Storks is full of clever humor that is perfect for all ages to enjoy. If you are a fan movies like Cloudy with a Chance of Meatballs, Toy Story, and The Muppets you’ll love seeing what the talents that brought those to screen can do when they come together. Storks is Directed by Academy Award Nominee Doug Sweetland and Nicholas Stoller, who also wrote the script.
Junior, whose voiced by Andy Samberg, is an ambitious stork whose on a path to the top of the corporate ladder at the global logistics and distribution behemoth Cornerstore.com.

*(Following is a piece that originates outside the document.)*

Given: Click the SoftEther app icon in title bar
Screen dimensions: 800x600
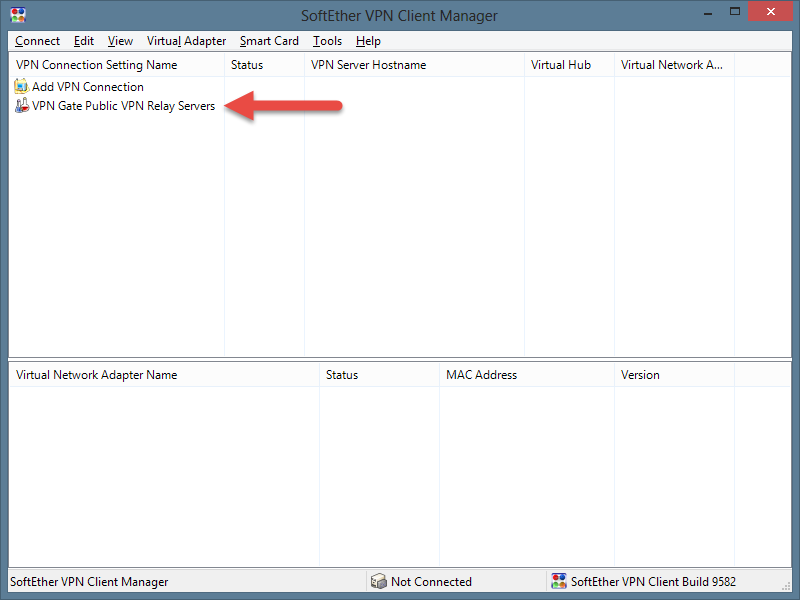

Tulip, voiced by Katie Crown, is a company owned orphan who lost her shipping label. She doesn’t fit in the cogs of the well oiled machinery of Cornerstore.com. Her outside-the-box approach throws a wrench into well, pretty much anything she lays hands on.
When there is an unexpected hiccup when a tiny bundle of joy tumbles off the shipping line instead of a cell phone, Junior has to find a way to cover it up and make the delivery on his own or risk losing his dream job and the approval of Hunter his stern, square jawed boss voiced by Kelsey Grammer. The only problem is he has help from Tulip.
The movie is about belonging, acceptance, and balancing priorities between work and family. Workaholics might find some scenes hit close to home. More and more often people are faced with the difficult decision of deferring their dreams of having children to be able to feel like they able to be be in a position to achieve success and move ahead in their careers. Storks looks at why people choose to make those sacrifices and the effects that choice has on them and the people in their life.
The movie brings up important questions like: How much is too much to ask? Is success worth taking calls over the holidays and missing watching your kids grow up? Does a promotion provide the validation you never got from a father you never had? There is a delicate art to establishing boundaries between familial negligence and manipulation and guilting.
Storks isn’t all about making you feel bad about a missed league game though, it’s a whimsical adventure that takes you along for the ride by air, sea, and sky. The scenes with the Wolf Pack our unlikely heroes meet along the way, which is voiced by Keegan-Michael and Key Jordan Peele, are some of the most delightful in the movie. The chase sequence involving Lupine nano-bot pack powers is inventive and wonderfully absurd and detailed. The gags throughout the film get big laughs and pay off nicely time and time again.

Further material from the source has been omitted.